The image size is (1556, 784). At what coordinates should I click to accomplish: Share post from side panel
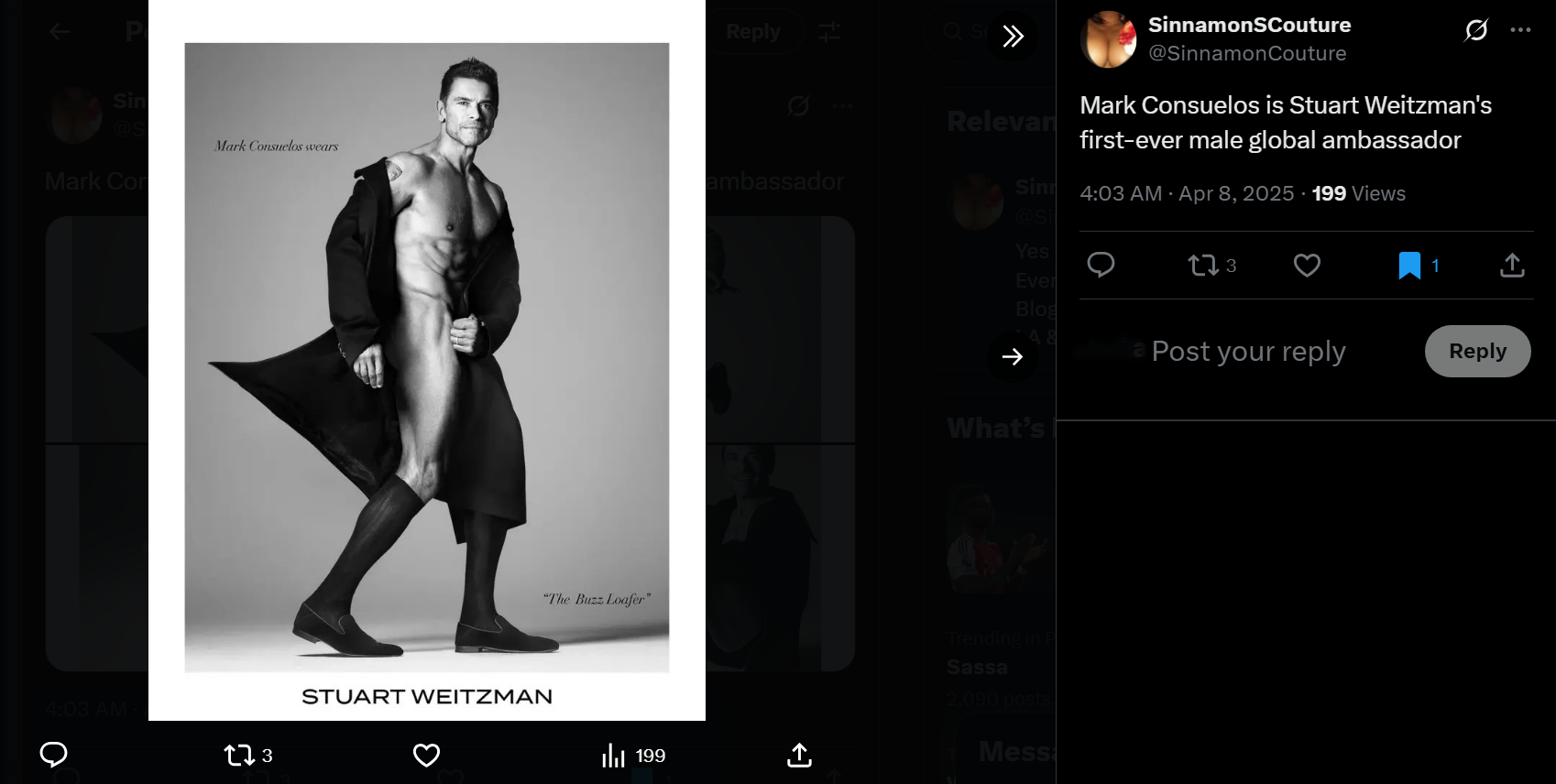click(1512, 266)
* * * * *
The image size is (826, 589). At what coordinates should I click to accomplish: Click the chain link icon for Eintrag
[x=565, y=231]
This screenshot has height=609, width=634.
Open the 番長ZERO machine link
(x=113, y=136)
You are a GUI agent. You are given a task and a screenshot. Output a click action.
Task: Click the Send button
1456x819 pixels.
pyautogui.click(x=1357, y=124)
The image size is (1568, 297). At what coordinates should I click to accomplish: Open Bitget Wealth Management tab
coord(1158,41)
* * * * *
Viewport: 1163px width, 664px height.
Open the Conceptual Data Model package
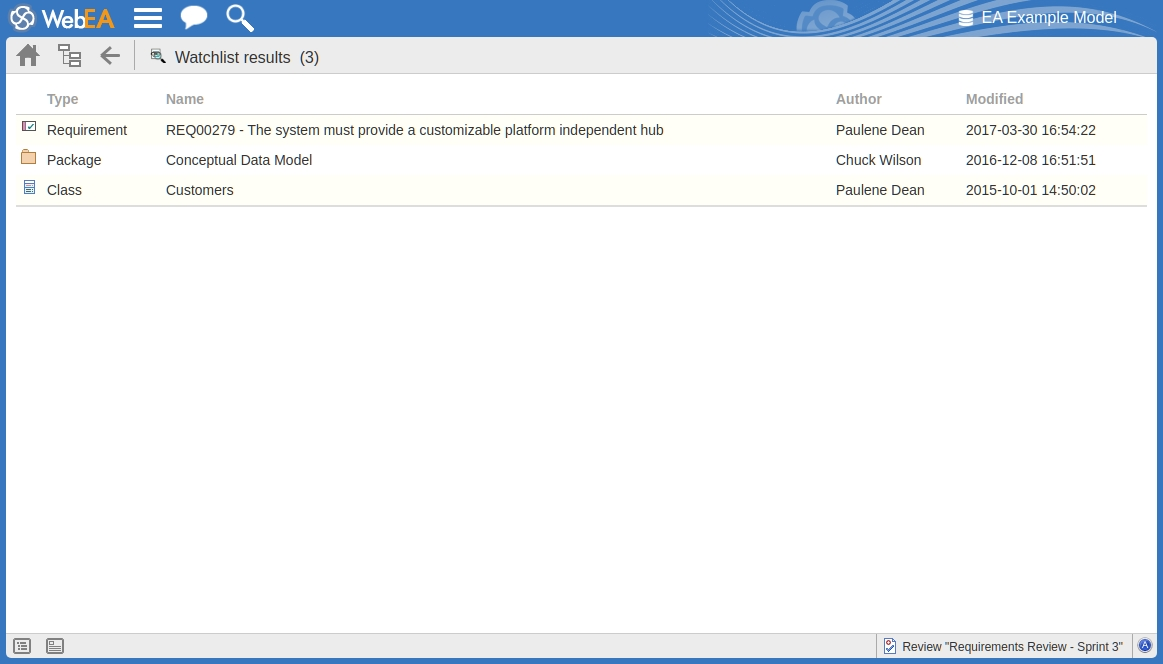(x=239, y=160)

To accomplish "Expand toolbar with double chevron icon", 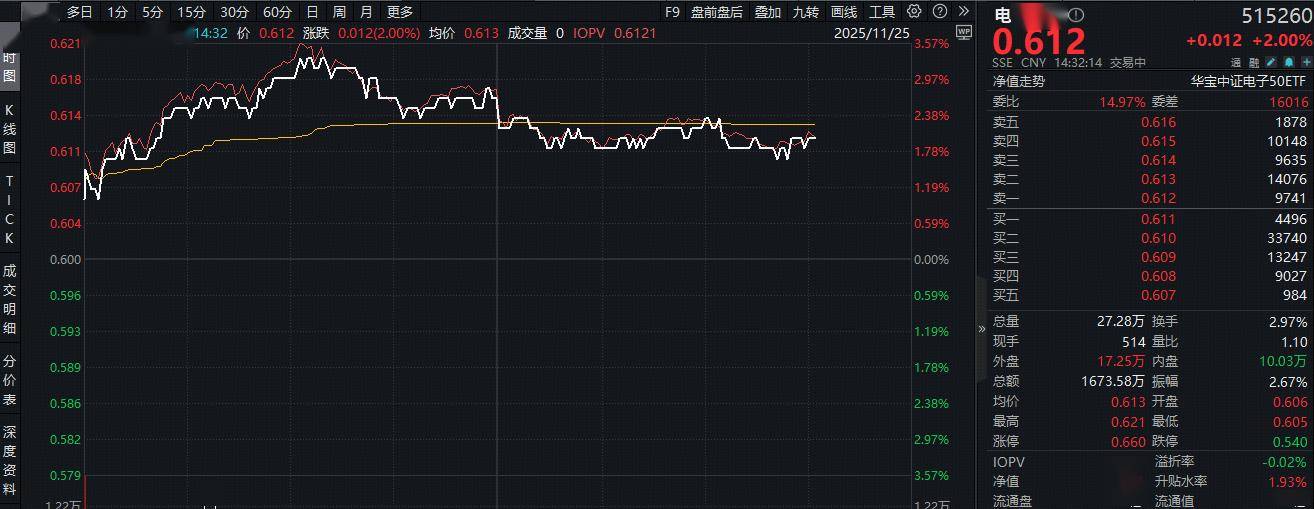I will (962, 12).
* * * * *
### WORK ORDER:
Search the entries above for the string "height". Copy each line that holds it.

### EXERCISE SOLUTION:
This screenshot has height=609, width=634.
Viewport: 1163px width, 664px height.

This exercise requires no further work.